View file src/colab/simple_autoencoder

View file src/colab/simple_autoencoder_conv.py - Download

# -*- coding: utf-8 -*-
"""simple_autoencoder_conv.ipynb

Automatically generated by Colaboratory.

Original file is located at
    https://colab.research.google.com/drive/1tXwRSKN6ISEJUFh3AuZ9GJC9yEaQRTd5

This notebook is inspired by the following notebook :

https://colab.research.google.com/github/smartgeometry-ucl/dl4g/blob/master/variational_autoencoder.ipynb

Simple Autoencoder with Convolution
======
"""

# Commented out IPython magic to ensure Python compatibility.
# install pytorch (http://pytorch.org/) if run from Google Colaboratory
import sys
if 'google.colab' in sys.modules and 'torch' not in sys.modules:
    from os.path import exists
    # from wheel.pep425tags import get_abbr_impl, get_impl_ver, get_abi_tag
    # platform = '{}{}-{}'.format(get_abbr_impl(), get_impl_ver(), get_abi_tag())
    cuda_output = !ldconfig -p|grep cudart.so|sed -e 's/.*\.\([0-9]*\)\.\([0-9]*\)$/cu\1\2/'
    accelerator = cuda_output[0] if exists('/dev/nvidia0') else 'cpu'

    #!pip3 install https://download.pytorch.org/whl/{accelerator}/torch-1.1.0-{platform}-linux_x86_64.whl
    #!pip3 install https://download.pytorch.org/whl/{accelerator}/torchvision-0.3.0-{platform}-linux_x86_64.whl

# %matplotlib inline
import os

import torch
import torch.nn as nn
import torch.nn.functional as F

"""Parameter Settings
-------------------

"""

# 2-d latent space, parameter count in same order of magnitude
# as in the original VAE paper (VAE paper has about 3x as many)
latent_dims = 2
num_epochs = 20
batch_size = 128
capacity = 64
learning_rate = 1e-3
use_gpu = True

# # 10-d latent space, for comparison with non-variational auto-encoder
# latent_dims = 10
# num_epochs = 100
# batch_size = 128
# capacity = 64
# learning_rate = 1e-3
# use_gpu = True

"""MNIST Data Loading
-------------------

MNIST images show digits from 0-9 in 28x28 grayscale images. We do not center them at 0, because we will be using a binary cross-entropy loss that treats pixel values as probabilities in [0,1]. We create both a training set and a test set.
"""

import torchvision.transforms as transforms
from torch.utils.data import DataLoader
from torchvision.datasets import MNIST

img_transform = transforms.Compose([
    transforms.ToTensor()
])

train_dataset = MNIST(root='./data/MNIST', download=True, train=True, transform=img_transform)
train_dataloader = DataLoader(train_dataset, batch_size=batch_size, shuffle=True)
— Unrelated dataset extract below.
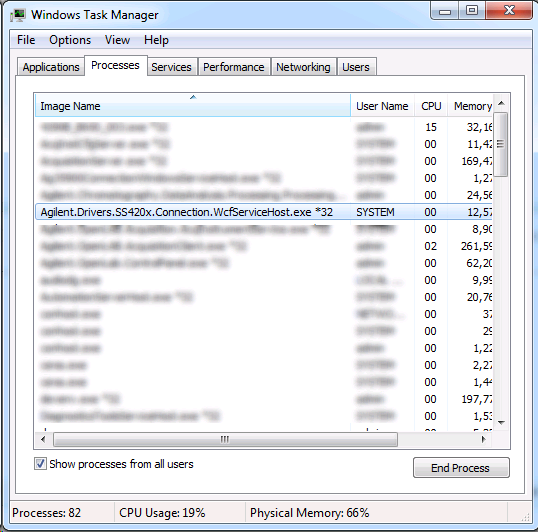Image resolution: width=538 pixels, height=532 pixels.
Task: Click the vertical scrollbar up arrow
Action: tap(501, 103)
test_dataset = MNIST(root='./data/MNIST', download=True, train=False, transform=img_transform)
test_dataloader = DataLoader(test_dataset, batch_size=batch_size, shuffle=True)

"""Autoencoder Definition
-----------------------
We use a convolutional encoder and decoder, which generally gives better performance than fully connected versions that have the same number of parameters.
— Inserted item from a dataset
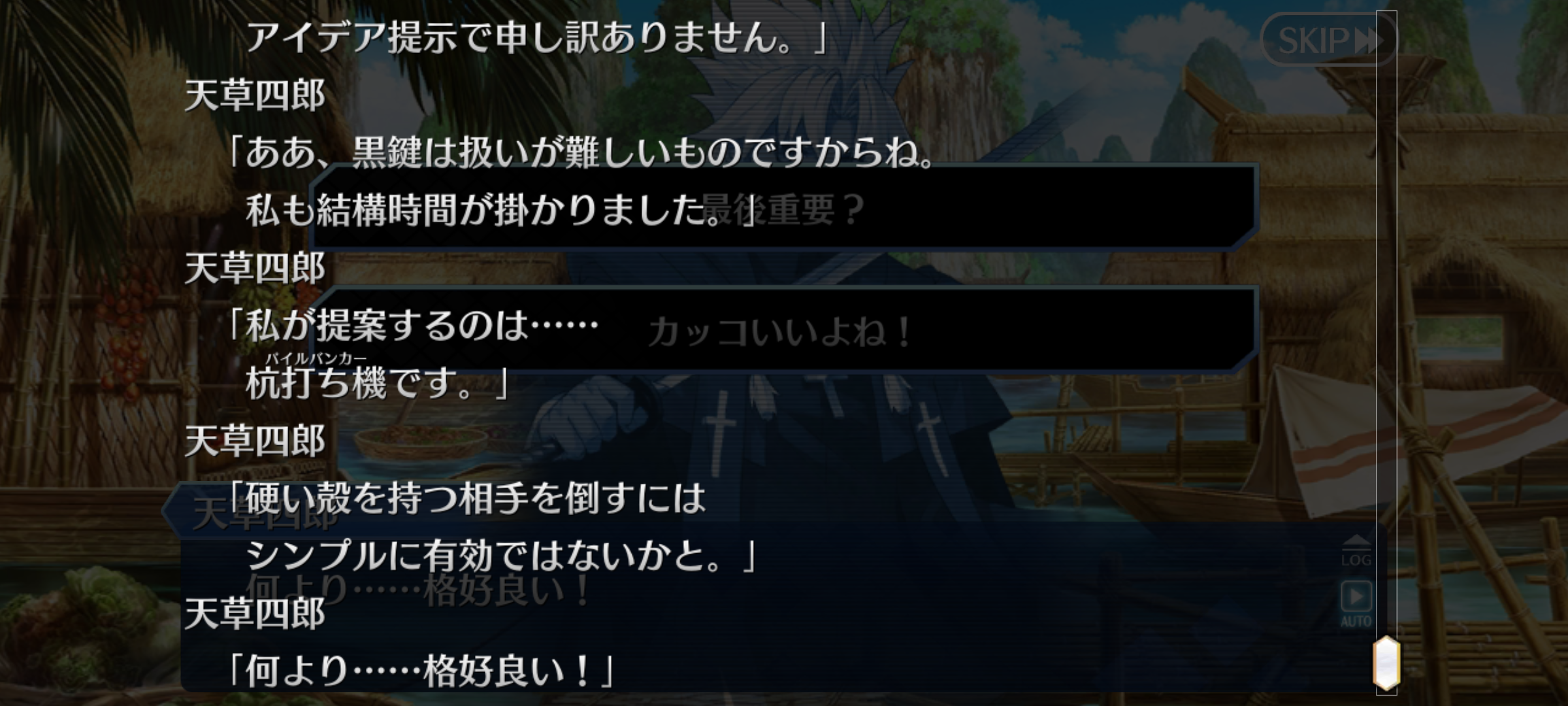
Task: Click the small パイルバンカー ruby text
Action: pos(316,358)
In convolution layers, we increase the channels as we approach the bottleneck, but note that the total number of features still decreases, since the channels increase by a factor of 2 in each convolution, but the spatial size decreases by a factor of 4.
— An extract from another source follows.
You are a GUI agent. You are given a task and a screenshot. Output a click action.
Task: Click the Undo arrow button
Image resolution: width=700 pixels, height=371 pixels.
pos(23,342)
Kernel size 4 is used to avoid biasing problems described here: https://distill.pub/2016/deconv-checkerboard/
"""

class Encoder(nn.Module):
    def __init__(self):
        super(Encoder, self).__init__()
        c = capacity
        self.conv1 = nn.Conv2d(in_channels=1, out_channels=c, kernel_size=4, stride=2, padding=1) # out: c x 14 x 14
        self.conv2 = nn.Conv2d(in_channels=c, out_channels=c*2, kernel_size=4, stride=2, padding=1) # out: c x 7 x 7
        self.fc_mu = nn.Linear(in_features=c*2*7*7, out_features=latent_dims)

    def forward(self, x):
        x = F.relu(self.conv1(x))
        x = F.relu(self.conv2(x))
        x = x.view(x.size(0), -1) # flatten batch of multi-channel feature maps to a batch of feature vectors
        x_mu = self.fc_mu(x)
        return x_mu #, x_logvar

class Decoder(nn.Module):
    def __init__(self):
        super(Decoder, self).__init__()
        c = capacity
        self.fc = nn.Linear(in_features=latent_dims, out_features=c*2*7*7)
        self.conv2 = nn.ConvTranspose2d(in_channels=c*2, out_channels=c, kernel_size=4, stride=2, padding=1)
        self.conv1 = nn.ConvTranspose2d(in_channels=c, out_channels=1, kernel_size=4, stride=2, padding=1)

    def forward(self, x):
        x = self.fc(x)
        x = x.view(x.size(0), capacity*2, 7, 7) # unflatten batch of feature vectors to a batch of multi-channel feature maps
        x = F.relu(self.conv2(x))
        x = torch.sigmoid(self.conv1(x)) # last layer before output is sigmoid, since we are using BCE as reconstruction loss
        return x

class Autoencoder(nn.Module):
    def __init__(self):
        super(Autoencoder, self).__init__()
        self.encoder = Encoder()
        self.decoder = Decoder()

    def forward(self, x):
        latent = self.encoder(x)
        x_recon = self.decoder(latent)
        return x_recon, latent

def ae_loss(recon_x, x, mu):
    recon_loss = F.binary_cross_entropy(recon_x.view(-1, 784), x.view(-1, 784), reduction='sum')
    return recon_loss

ae = Autoencoder()

device = torch.device("cuda:0" if use_gpu and torch.cuda.is_available() else "cpu")
ae = ae.to(device)

num_params = sum(p.numel() for p in ae.parameters() if p.requires_grad)
print('Number of parameters: %d' % num_params)

"""Train autoencoder
--------
"""

optimizer = torch.optim.Adam(params=ae.parameters(), lr=learning_rate, weight_decay=1e-5)

# set to training mode
ae.train()

train_loss_avg = []

print('Training ...')
for epoch in range(num_epochs):
    train_loss_avg.append(0)
    num_batches = 0

    for image_batch, _ in train_dataloader:

        image_batch = image_batch.to(device)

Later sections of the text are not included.